**ACTIVITY**
Return, exactly and in full, the lines of the records below starting at the one with "[SportChek] (192, 31)" and ending at the one with "Inscription (69, 2198)", and no other lines.

**WORKING DATA**
____________

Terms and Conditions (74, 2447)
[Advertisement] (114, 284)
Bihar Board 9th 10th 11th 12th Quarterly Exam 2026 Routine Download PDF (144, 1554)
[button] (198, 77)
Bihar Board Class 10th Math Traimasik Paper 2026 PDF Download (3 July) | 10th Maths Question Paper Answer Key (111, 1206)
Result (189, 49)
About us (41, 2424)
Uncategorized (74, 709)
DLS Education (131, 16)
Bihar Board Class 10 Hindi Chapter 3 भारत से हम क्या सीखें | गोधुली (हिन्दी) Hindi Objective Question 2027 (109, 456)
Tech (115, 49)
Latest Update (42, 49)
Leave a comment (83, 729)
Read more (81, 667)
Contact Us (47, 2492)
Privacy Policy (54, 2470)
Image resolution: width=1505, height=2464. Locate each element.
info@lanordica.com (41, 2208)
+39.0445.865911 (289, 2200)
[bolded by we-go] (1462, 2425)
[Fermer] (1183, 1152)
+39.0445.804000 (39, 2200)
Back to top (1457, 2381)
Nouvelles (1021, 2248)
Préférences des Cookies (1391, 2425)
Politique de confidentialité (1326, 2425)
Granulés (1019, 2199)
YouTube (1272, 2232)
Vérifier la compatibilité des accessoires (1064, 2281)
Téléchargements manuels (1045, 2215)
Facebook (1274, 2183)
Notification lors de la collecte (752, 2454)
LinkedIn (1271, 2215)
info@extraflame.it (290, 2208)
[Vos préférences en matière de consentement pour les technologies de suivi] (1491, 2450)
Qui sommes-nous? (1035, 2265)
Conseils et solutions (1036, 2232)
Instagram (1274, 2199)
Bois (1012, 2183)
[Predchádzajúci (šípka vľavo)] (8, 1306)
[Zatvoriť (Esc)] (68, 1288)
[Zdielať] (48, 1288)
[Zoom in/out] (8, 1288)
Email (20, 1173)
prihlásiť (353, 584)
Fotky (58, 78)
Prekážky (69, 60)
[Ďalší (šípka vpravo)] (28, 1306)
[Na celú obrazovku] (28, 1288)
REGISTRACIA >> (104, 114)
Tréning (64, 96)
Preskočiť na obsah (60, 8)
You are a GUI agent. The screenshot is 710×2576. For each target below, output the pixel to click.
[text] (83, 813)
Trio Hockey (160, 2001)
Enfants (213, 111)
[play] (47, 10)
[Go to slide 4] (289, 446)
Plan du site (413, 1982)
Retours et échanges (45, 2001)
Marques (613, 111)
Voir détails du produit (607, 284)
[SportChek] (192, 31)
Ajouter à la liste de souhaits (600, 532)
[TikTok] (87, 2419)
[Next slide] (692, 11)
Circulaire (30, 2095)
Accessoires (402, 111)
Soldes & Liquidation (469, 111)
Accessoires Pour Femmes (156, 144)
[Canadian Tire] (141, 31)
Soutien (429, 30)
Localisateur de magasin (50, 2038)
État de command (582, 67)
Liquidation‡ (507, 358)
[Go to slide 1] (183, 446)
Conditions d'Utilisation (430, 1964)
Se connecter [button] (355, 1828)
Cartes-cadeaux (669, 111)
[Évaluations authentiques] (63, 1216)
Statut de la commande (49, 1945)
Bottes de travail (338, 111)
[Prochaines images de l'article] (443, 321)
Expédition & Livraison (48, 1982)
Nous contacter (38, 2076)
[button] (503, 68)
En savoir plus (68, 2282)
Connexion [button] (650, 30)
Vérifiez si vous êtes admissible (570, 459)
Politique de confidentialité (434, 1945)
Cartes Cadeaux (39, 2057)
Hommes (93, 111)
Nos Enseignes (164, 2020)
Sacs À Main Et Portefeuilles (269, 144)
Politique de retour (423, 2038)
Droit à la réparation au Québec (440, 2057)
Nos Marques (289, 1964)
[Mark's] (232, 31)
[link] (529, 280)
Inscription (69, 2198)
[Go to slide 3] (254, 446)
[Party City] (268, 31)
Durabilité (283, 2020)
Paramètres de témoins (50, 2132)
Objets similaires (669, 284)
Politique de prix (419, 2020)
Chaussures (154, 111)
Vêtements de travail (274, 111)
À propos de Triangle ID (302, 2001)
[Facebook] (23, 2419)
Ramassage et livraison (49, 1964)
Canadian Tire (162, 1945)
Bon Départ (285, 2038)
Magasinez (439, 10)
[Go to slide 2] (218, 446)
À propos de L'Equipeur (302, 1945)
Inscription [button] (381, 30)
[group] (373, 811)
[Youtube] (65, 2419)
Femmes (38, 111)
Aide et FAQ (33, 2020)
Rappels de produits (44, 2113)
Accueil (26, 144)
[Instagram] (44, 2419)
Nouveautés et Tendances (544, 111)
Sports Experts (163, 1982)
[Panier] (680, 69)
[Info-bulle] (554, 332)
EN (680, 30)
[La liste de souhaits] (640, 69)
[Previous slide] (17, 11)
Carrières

____________

**REPLY TO THE TASK**
[SportChek] (192, 31)
Ajouter à la liste de souhaits (600, 532)
[TikTok] (87, 2419)
[Next slide] (692, 11)
Circulaire (30, 2095)
Accessoires (402, 111)
Soldes & Liquidation (469, 111)
Accessoires Pour Femmes (156, 144)
[Canadian Tire] (141, 31)
Soutien (429, 30)
Localisateur de magasin (50, 2038)
État de command (582, 67)
Liquidation‡ (507, 358)
[Go to slide 1] (183, 446)
Conditions d'Utilisation (430, 1964)
Se connecter [button] (355, 1828)
Cartes-cadeaux (669, 111)
[Évaluations authentiques] (63, 1216)
Statut de la commande (49, 1945)
Bottes de travail (338, 111)
[Prochaines images de l'article] (443, 321)
Expédition & Livraison (48, 1982)
Nous contacter (38, 2076)
[button] (503, 68)
En savoir plus (68, 2282)
Connexion [button] (650, 30)
Vérifiez si vous êtes admissible (570, 459)
Politique de confidentialité (434, 1945)
Cartes Cadeaux (39, 2057)
Hommes (93, 111)
Nos Enseignes (164, 2020)
Sacs À Main Et Portefeuilles (269, 144)
Politique de retour (423, 2038)
Droit à la réparation au Québec (440, 2057)
Nos Marques (289, 1964)
[Mark's] (232, 31)
[link] (529, 280)
Inscription (69, 2198)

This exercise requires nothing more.